Amino acid metabolism and disorders — Flashcards

Flashcard 41: What is the usual amino acid pattern of collagen?

Answer: Gly-X-Y where X and Y are proline or lysine

Flashcard 42: Where does the cross-linking step of collagen synthesis occur?

Answer: extracellular space

Flashcard 43: Where does the proteolytic processing step of collagen synthesis occur?

Answer: extracellular space

Flashcard 44: Where does the hydroxylation step of collagen synthesis occur?

Answer: ER

Flashcard 45: What is the function of the proteasome?

Answer: degrades proteins tagged with ubiquitin

Flashcard 46: What are the key features and enzyme deficiency in hereditary orotic aciduria?

Answer: Enzyme deficiency: UMP synthase Clinical: Megaloblastic anemia (unresponsive to B12/folate), orotic aciduria, no hyperammonemia. Treatment: Oral uridine.
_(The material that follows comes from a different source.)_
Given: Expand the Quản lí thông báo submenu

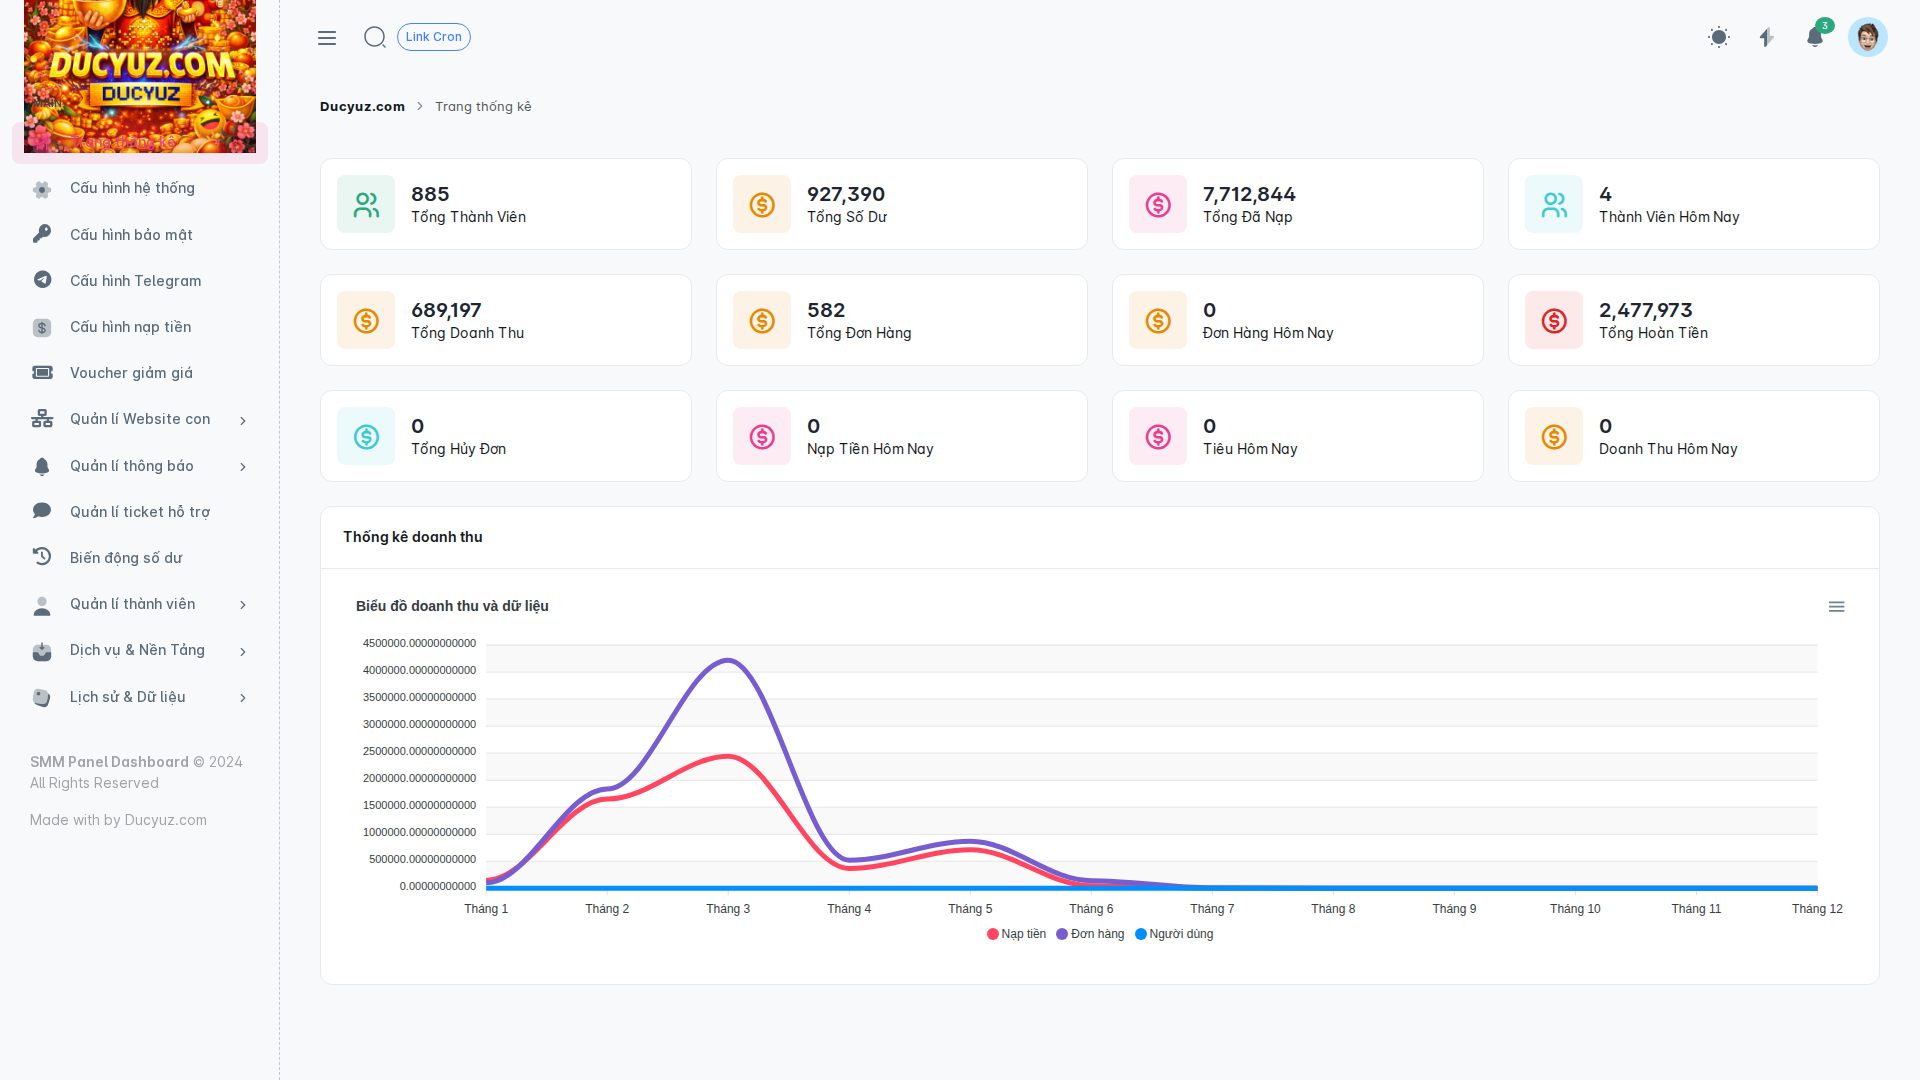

Extra: Pathophysiology: Inability to convert orotic acid to UMP due to UMP synthase deficiency (bifunctional enzyme: orotate phosphoribosyltransferase and orotidine-5'-phosphate decarboxylase). Inheritance: Autosomal Recessive (AR). Key Differentiator: Unlike Ornithine Transcarbamylase (OTC) deficiency, there is NO hyperammonemia here.
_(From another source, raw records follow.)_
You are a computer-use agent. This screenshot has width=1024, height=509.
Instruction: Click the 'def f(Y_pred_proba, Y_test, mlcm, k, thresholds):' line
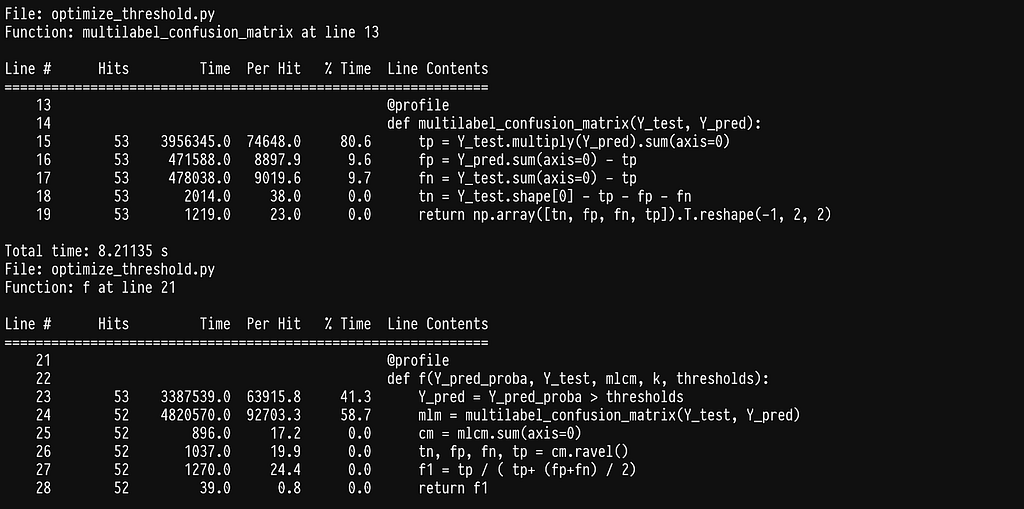click(x=578, y=379)
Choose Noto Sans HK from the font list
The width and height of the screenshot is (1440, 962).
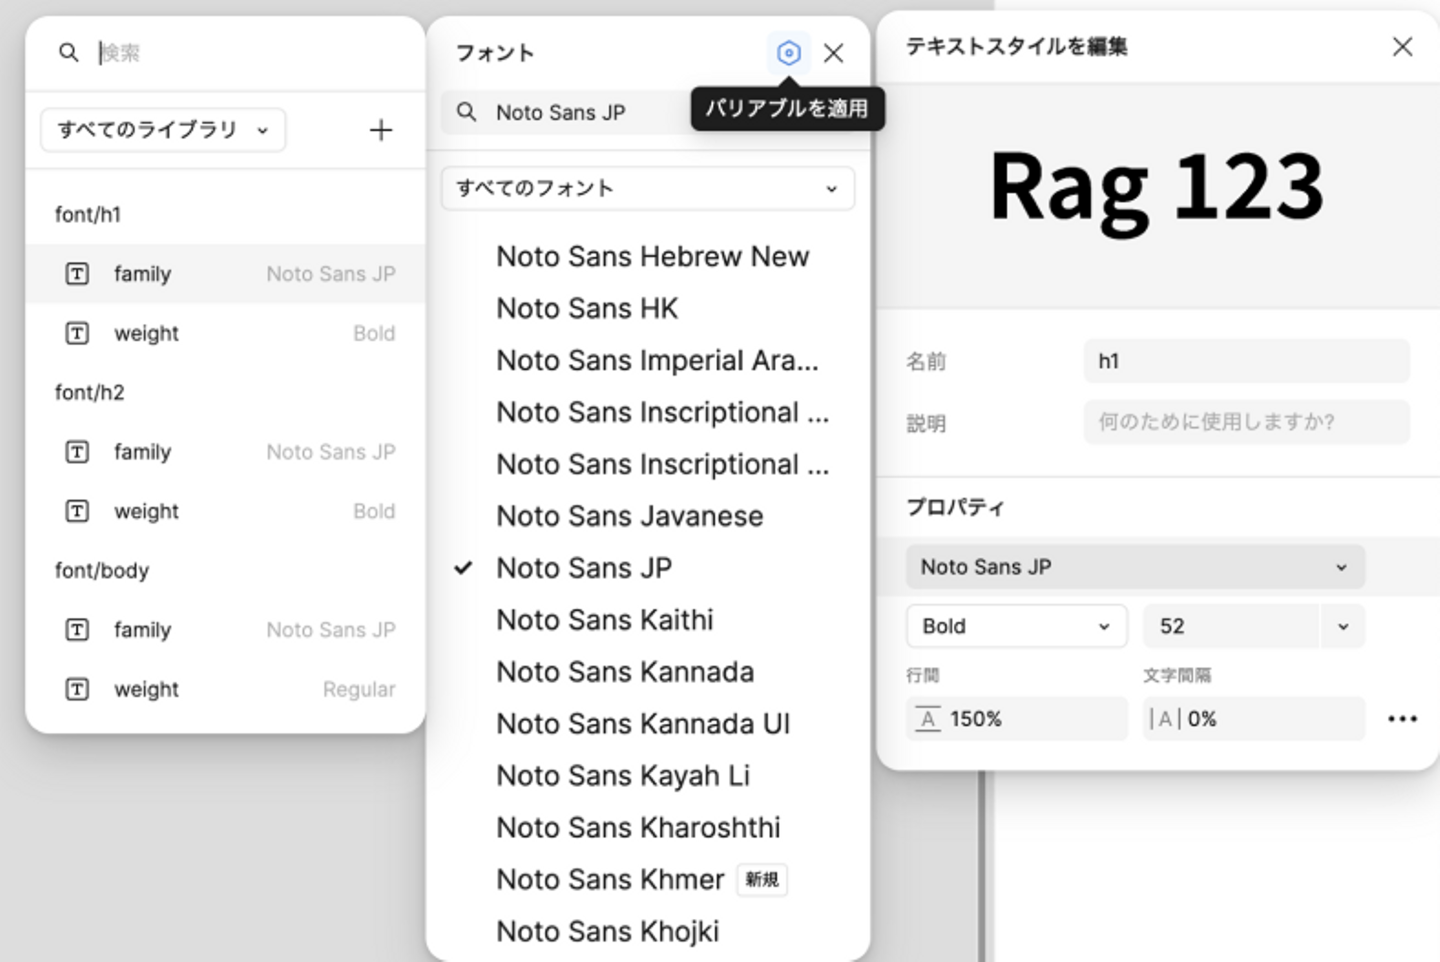(587, 309)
Flashcard 47: Which amino acids are necessary for de novo pyrimidine synthesis?

Answer: Aspartate and Glutamine

Extra: - Pyrimidines: Aspartate, Glutamine (plus CO2). - Purines: Glycine, Aspartate, Glutamine (GAG).

Flashcard 48: Which amino acids are necessary for de novo purine synthesis?

Answer: Glycine, Aspartate, Glutamaine mnemonic: GAG

Flashcard 49: Consequence of Adenosine Deaminase (ADA) deficiency?

Answer: Severe Combined Immunodeficiency (SCID) due to dATP buildup and lymphocyte toxicity.

Extra: • Inheritance: Autosomal Recessive (AR) • Enzyme: Adenosine deaminase (ADA) • Mechanism: dATP accumulates → inhibits ribonucleotide reductase → decreased DNA synthesis → lymphotoxicity. • Presentation: Recurrent infections in infancy, leukopenia. • Treatment: Bone marrow transplant, enzyme replacement, gene therapy.